With respect to the related ’076 and ’151 patents, the Federal Circuit agreed with the jury that both Shure’s straight- and barbed-nozzle products infringed the asserted claims. Reversing the district court, the Court held that the claimed attaching or fastening means do not require a protuberance, snap connection, adhesion, or any other positive connection with the duct. The Court stated that no positive male structure (such as the barb on Shure’s barbed-nozzle product) is required by the attaching or fastening means, noting that adhesive, which has no positive male structure, is one of the disclosed means of attachment. Moreover, the Court concluded that substantial evidence supported the jury verdict, as the jury heard evidence that “interference fit” was known at the time of the invention to be interchangeable with the described means of attachment. Id. at 21.
In an interesting wrinkle, Shure argued that the scope of equivalent structures covered by the claims should be limited because the inventors had prior knowledge of “interference fit” but chose not to disclose it. The Court rejected this estoppel-like argument, stating that such prior knowledge is necessarily the case with known interchangeability, which nevertheless can support a finding of equivalence. Accordingly, the Court reversed the district court’s grant of JMOL that Shure’s straight-nozzled products do not infringe, and affirmed the court’s denial of JMOL that Shure’s barbed-nozzle products infringe.
With respect to the validity of the ’076 and ’151 patents, the Federal Circuit affirmed the district court’s denial of JMOL upholding the jury’s verdict of nonobviousness. The jury heard conflicting testimony on whether the asserted prior art references contained all of the claim limitations, on motivation to combine, and on secondary considerations. Because of this, the Court concluded that substantial evidence supported the jury’s conclusion that the claimed inventions would not have been rendered obvious by the prior art.
The Court also affirmed the district court’s finding of no laches. Shure argued that Hearing Component’s delay in bringing suit prejudiced Shure because it otherwise could have established at least one more day of delay, which would have invoked the presumption of laches. Shure also argued that it suffered economic prejudice.

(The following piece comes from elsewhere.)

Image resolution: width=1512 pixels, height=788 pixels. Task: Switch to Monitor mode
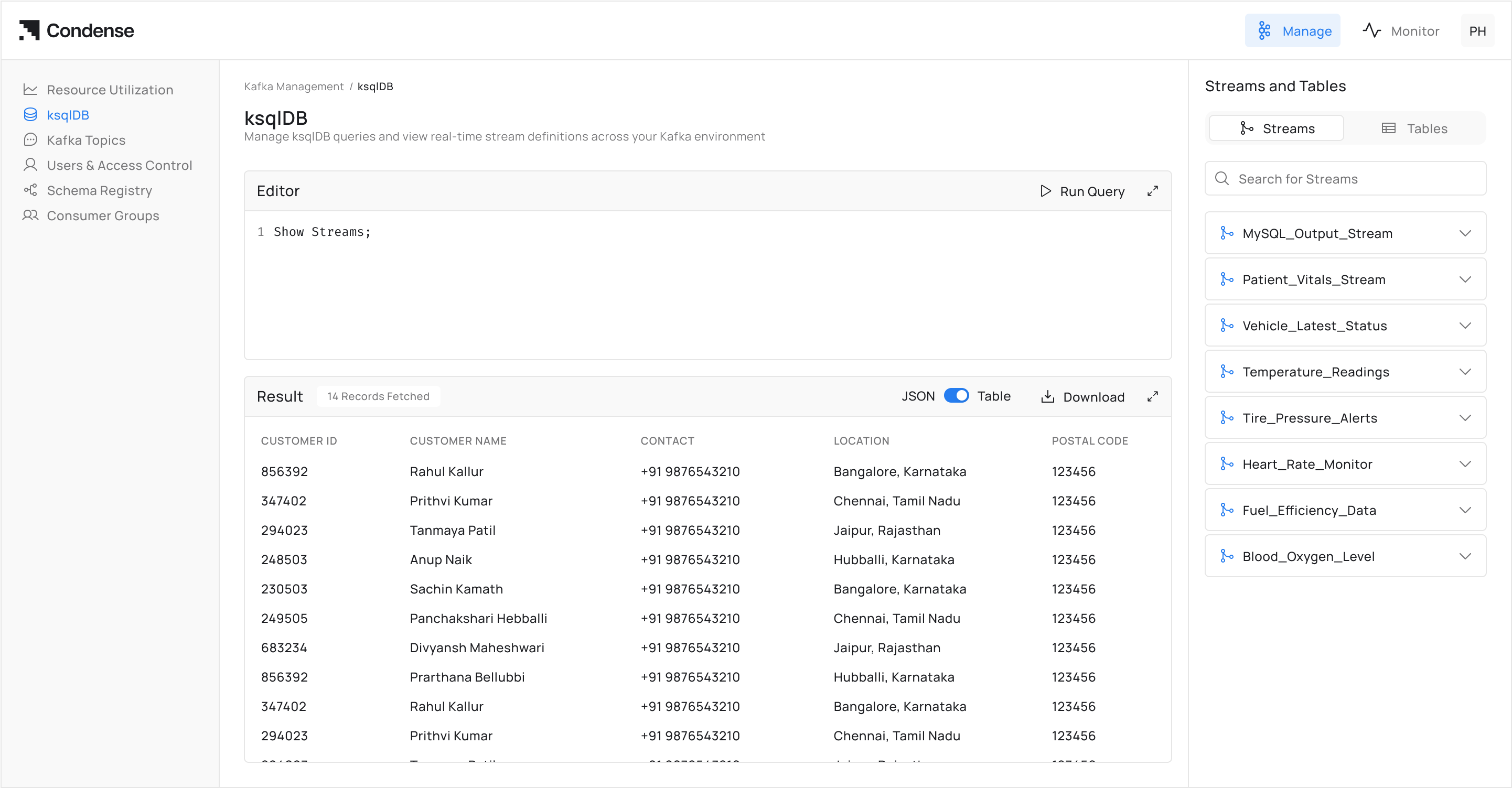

The Court rejected both of these arguments, agreeing with the district court that even if the presumption of laches were to apply on equity grounds, there was neither economic nor evidentiary prejudice to Shure. The Court stated that “evidentiary prejudice must consist of some separate disadvantage resulting from the delay, such as loss of records, unavailability of evidence, etc., that prevents a party from proving a separate claim or defense.” Id. at 30. In contrast, if the only missing evidence is evidence of further delay, that does not amount to a showing of evidentiary prejudice. The Court also determined that there was no economic prejudice, noting that the district court permissibly found that Shure had relied on noninfringement opinions of counsel and would not have acted differently if it had been sued earlier. Moreover, while Shure did incur increased damages because of the delay in the infringement finding, it did not prove it was unable to respond in damages to compensate for that infringement. Id. at 31.
Summary authored by William B. Raich, Ph.D., Esq.